Sie lösen sich auf in Schall und Rauch. 

Du mutierst zur schwachen Randfigur.

Die Co-Abhängigkeit hat dich fest im Griff.

Willst du das? Nein? 

Diesen Weg gehen nur starke Frauen. Sei eine starke Frau.

Stehe wieder auf. Besinne dich auf deine Stärken. Ziehe deine Energie wieder hervor. Und sei die, die du auch sein kannst.

Entschlossen, hartnäckig und notfalls auch schonungslos.

 

3. Biete deine Unterstützung an.

Ja du hast richtig gelesen. Du darfst deine Hilfe anbieten.  

Im Suchtbereich gibt es gegensätzliche Standpunkte dazu.

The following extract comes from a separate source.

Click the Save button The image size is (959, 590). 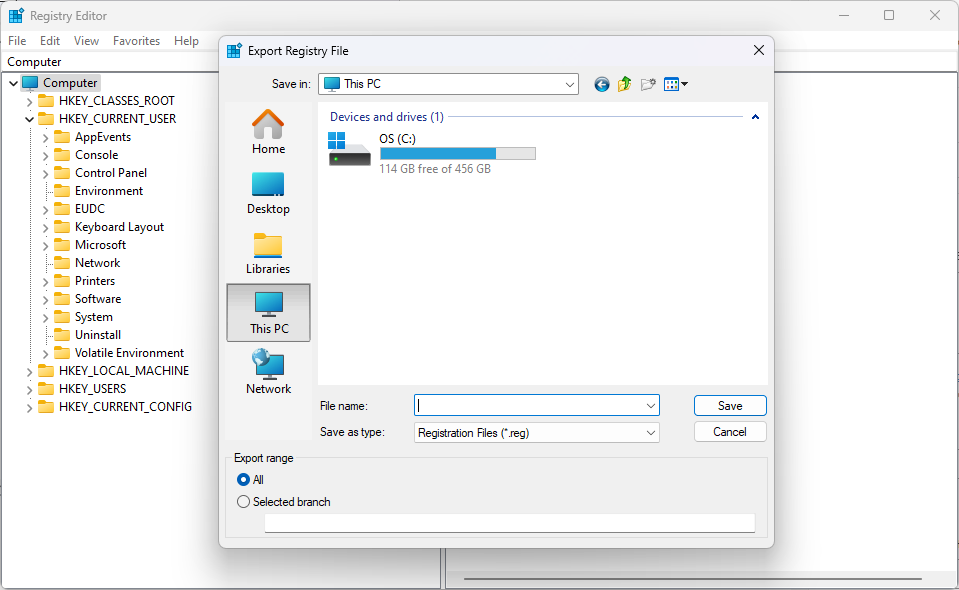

Die einen sehen dich als die blasse Angehörige, die die Sucht ihres Partners noch fördert und die man dafür gewinnen muss, dem Süchtigen beim Ausstieg zu helfen.

Die anderen schlagen die Hände über dem Kopf zusammen und raten dir, dich sofort von deinem Partner zu trennen. 

Ich bin der Meinung, Du darfst helfen, aber nur unter 2 Bedingungen:

  • Dein Partner hat verstanden, dass er ein Alkoholproblem hat. Er sagt es nicht nur, um dich einzulullen oder zu beruhigen. Nein er hat wirklich erkannt, dass er machtlos gegenüber dieser Droge ist. Dass sie sein Leben zerstört und eure Beziehung. Er hat erkannt, dass er Hilfe von außen braucht –medizinische und psychologische Hilfe- und nimmt sie auch an.

  • Du willst deinen alkoholgefährdeten Partner wirklich unterstützen. Es gibt noch eine Basis. Du respektierst und liebst ihn noch. Du siehst eine Chance für deine Beziehung, Partnerschaft, Ehe.  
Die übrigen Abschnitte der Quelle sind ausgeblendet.